Please print everything from the line containing "The image size is (1427, 729)." down to the final one of the lines below, reproducing them word for word.

Source data:
START
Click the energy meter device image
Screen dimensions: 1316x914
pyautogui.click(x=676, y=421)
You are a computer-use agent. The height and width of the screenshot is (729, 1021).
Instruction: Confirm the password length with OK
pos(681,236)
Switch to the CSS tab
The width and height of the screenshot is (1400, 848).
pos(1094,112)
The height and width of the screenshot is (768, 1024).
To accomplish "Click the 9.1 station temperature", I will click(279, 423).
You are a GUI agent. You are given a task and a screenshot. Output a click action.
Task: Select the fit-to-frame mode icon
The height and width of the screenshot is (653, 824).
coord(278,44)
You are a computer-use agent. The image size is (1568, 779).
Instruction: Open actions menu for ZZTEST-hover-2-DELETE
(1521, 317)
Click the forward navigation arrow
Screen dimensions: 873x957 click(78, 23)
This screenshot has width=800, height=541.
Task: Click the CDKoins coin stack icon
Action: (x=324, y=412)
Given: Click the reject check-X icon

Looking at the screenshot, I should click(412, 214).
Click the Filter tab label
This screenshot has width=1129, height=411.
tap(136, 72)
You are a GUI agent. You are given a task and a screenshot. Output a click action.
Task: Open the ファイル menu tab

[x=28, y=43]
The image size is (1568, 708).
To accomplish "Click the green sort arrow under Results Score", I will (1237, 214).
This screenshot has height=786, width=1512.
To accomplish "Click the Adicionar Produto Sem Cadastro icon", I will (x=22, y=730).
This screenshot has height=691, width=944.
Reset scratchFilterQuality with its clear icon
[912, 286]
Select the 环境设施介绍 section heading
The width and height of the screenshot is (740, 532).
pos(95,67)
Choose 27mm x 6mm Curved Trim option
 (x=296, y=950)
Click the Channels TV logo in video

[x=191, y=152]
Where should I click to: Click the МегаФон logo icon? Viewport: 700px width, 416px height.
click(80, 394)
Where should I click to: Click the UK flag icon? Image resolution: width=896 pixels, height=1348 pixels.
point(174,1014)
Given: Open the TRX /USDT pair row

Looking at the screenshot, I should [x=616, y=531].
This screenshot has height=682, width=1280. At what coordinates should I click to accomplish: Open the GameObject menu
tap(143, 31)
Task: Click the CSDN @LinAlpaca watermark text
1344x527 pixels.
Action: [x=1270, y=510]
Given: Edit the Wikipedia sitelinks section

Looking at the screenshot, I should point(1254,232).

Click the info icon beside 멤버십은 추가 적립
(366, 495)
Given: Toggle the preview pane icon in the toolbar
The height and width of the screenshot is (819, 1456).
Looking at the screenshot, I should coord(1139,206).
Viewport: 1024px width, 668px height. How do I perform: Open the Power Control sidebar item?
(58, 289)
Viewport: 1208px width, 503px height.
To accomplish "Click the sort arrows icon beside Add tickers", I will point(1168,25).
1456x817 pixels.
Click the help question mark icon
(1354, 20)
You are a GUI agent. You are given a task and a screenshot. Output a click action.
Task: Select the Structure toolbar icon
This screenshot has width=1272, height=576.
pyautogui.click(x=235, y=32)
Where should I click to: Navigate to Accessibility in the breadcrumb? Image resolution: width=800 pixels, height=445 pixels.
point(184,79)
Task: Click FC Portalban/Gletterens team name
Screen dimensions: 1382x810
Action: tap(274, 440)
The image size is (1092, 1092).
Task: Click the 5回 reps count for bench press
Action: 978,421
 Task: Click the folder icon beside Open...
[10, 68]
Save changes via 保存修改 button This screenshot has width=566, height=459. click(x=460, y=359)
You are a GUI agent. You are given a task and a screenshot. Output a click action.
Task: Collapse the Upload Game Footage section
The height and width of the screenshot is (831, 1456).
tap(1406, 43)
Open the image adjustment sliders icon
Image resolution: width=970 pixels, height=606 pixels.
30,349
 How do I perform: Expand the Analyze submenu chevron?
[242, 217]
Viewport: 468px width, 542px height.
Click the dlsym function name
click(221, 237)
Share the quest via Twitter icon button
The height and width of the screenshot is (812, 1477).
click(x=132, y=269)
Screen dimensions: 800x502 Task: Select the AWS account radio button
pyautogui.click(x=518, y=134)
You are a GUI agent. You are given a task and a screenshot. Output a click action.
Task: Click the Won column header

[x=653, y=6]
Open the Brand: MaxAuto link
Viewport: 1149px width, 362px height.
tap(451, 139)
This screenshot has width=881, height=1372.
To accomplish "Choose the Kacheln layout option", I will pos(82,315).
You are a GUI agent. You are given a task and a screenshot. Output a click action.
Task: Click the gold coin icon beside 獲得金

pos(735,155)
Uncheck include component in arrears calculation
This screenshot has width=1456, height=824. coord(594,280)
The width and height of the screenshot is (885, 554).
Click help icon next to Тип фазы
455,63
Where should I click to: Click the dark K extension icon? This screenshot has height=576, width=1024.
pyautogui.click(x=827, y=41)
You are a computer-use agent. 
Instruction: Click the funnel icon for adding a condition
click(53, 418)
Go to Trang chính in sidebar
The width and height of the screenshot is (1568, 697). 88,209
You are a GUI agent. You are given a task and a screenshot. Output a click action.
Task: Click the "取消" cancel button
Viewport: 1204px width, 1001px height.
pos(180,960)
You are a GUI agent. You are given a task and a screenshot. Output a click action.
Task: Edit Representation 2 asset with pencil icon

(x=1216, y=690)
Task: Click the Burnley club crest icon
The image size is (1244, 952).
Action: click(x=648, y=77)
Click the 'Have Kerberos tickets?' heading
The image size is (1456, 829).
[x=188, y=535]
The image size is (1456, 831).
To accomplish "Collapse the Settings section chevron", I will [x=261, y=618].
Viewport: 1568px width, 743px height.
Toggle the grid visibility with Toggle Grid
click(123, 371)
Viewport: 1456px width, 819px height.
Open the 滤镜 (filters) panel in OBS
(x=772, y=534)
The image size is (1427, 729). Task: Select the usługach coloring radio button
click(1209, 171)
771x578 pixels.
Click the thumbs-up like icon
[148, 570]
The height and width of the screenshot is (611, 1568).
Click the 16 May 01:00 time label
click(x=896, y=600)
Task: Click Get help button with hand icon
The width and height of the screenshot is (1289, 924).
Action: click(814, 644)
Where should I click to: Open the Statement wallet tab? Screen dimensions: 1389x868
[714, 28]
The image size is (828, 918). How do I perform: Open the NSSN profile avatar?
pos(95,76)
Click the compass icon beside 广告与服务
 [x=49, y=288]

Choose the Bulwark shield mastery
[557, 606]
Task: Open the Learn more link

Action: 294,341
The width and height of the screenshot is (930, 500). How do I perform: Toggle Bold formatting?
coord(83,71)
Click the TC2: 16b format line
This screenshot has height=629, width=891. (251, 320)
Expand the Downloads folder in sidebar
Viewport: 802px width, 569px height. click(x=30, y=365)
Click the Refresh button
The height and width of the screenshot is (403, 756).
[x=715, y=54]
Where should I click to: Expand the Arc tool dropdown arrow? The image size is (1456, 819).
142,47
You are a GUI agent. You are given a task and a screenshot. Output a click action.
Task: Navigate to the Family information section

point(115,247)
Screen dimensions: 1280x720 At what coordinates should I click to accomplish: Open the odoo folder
END
Response for this exercise:
The image size is (1427, 729). Task: Select the usługach coloring radio button
click(1209, 171)
771x578 pixels.
Click the thumbs-up like icon
[148, 570]
The height and width of the screenshot is (611, 1568).
Click the 16 May 01:00 time label
click(x=896, y=600)
Task: Click Get help button with hand icon
The width and height of the screenshot is (1289, 924).
Action: click(814, 644)
Where should I click to: Open the Statement wallet tab? Screen dimensions: 1389x868
[714, 28]
The image size is (828, 918). How do I perform: Open the NSSN profile avatar?
pos(95,76)
Click the compass icon beside 广告与服务
 [x=49, y=288]

Choose the Bulwark shield mastery
[557, 606]
Task: Open the Learn more link

Action: 294,341
The width and height of the screenshot is (930, 500). How do I perform: Toggle Bold formatting?
coord(83,71)
Click the TC2: 16b format line
This screenshot has height=629, width=891. (251, 320)
Expand the Downloads folder in sidebar
Viewport: 802px width, 569px height. click(x=30, y=365)
Click the Refresh button
The height and width of the screenshot is (403, 756).
[x=715, y=54]
Where should I click to: Expand the Arc tool dropdown arrow? The image size is (1456, 819).
142,47
You are a GUI agent. You are given a task and a screenshot. Output a click action.
Task: Navigate to the Family information section

point(115,247)
Screen dimensions: 1280x720 At what coordinates should I click to accomplish: Open the odoo folder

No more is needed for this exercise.